------ Supplied data

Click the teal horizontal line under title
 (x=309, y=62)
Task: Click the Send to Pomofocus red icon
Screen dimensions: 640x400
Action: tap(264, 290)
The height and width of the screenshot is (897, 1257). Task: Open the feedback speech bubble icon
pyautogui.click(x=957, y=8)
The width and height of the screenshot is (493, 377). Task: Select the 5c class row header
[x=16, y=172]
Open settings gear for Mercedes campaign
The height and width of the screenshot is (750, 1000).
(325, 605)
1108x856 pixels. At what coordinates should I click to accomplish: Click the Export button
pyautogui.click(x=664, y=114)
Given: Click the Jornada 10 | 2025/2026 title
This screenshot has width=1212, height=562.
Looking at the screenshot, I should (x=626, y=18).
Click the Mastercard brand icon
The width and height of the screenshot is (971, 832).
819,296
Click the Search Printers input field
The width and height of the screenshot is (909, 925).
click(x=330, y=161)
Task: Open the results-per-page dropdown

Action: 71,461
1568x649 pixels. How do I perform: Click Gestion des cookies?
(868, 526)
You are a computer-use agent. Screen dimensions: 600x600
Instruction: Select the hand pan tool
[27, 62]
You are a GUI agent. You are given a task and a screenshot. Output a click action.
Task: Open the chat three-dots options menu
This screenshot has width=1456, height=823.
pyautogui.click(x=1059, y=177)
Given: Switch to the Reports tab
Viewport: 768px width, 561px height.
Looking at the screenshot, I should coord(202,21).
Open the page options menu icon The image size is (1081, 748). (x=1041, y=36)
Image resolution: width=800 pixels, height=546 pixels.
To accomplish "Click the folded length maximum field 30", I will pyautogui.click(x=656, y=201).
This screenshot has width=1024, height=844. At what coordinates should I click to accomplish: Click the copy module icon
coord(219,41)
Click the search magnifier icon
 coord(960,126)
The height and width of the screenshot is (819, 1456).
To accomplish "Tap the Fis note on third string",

------------

Brief
Each of the records should be written out again, exactly as it reads.

Task answer
Click the teal horizontal line under title
 (x=309, y=62)
Task: Click the Send to Pomofocus red icon
Screen dimensions: 640x400
Action: tap(264, 290)
The height and width of the screenshot is (897, 1257). Task: Open the feedback speech bubble icon
pyautogui.click(x=957, y=8)
The width and height of the screenshot is (493, 377). Task: Select the 5c class row header
[x=16, y=172]
Open settings gear for Mercedes campaign
The height and width of the screenshot is (750, 1000).
(325, 605)
1108x856 pixels. At what coordinates should I click to accomplish: Click the Export button
pyautogui.click(x=664, y=114)
Given: Click the Jornada 10 | 2025/2026 title
This screenshot has width=1212, height=562.
Looking at the screenshot, I should (x=626, y=18).
Click the Mastercard brand icon
The width and height of the screenshot is (971, 832).
819,296
Click the Search Printers input field
The width and height of the screenshot is (909, 925).
click(x=330, y=161)
Task: Open the results-per-page dropdown

Action: 71,461
1568x649 pixels. How do I perform: Click Gestion des cookies?
(868, 526)
You are a computer-use agent. Screen dimensions: 600x600
Instruction: Select the hand pan tool
[27, 62]
You are a GUI agent. You are given a task and a screenshot. Output a click action.
Task: Open the chat three-dots options menu
This screenshot has width=1456, height=823.
pyautogui.click(x=1059, y=177)
Given: Switch to the Reports tab
Viewport: 768px width, 561px height.
Looking at the screenshot, I should coord(202,21).
Open the page options menu icon The image size is (1081, 748). (x=1041, y=36)
Image resolution: width=800 pixels, height=546 pixels.
To accomplish "Click the folded length maximum field 30", I will pyautogui.click(x=656, y=201).
This screenshot has width=1024, height=844. At what coordinates should I click to accomplish: Click the copy module icon
coord(219,41)
Click the search magnifier icon
 coord(960,126)
The height and width of the screenshot is (819, 1456).
To accomplish "Tap the Fis note on third string",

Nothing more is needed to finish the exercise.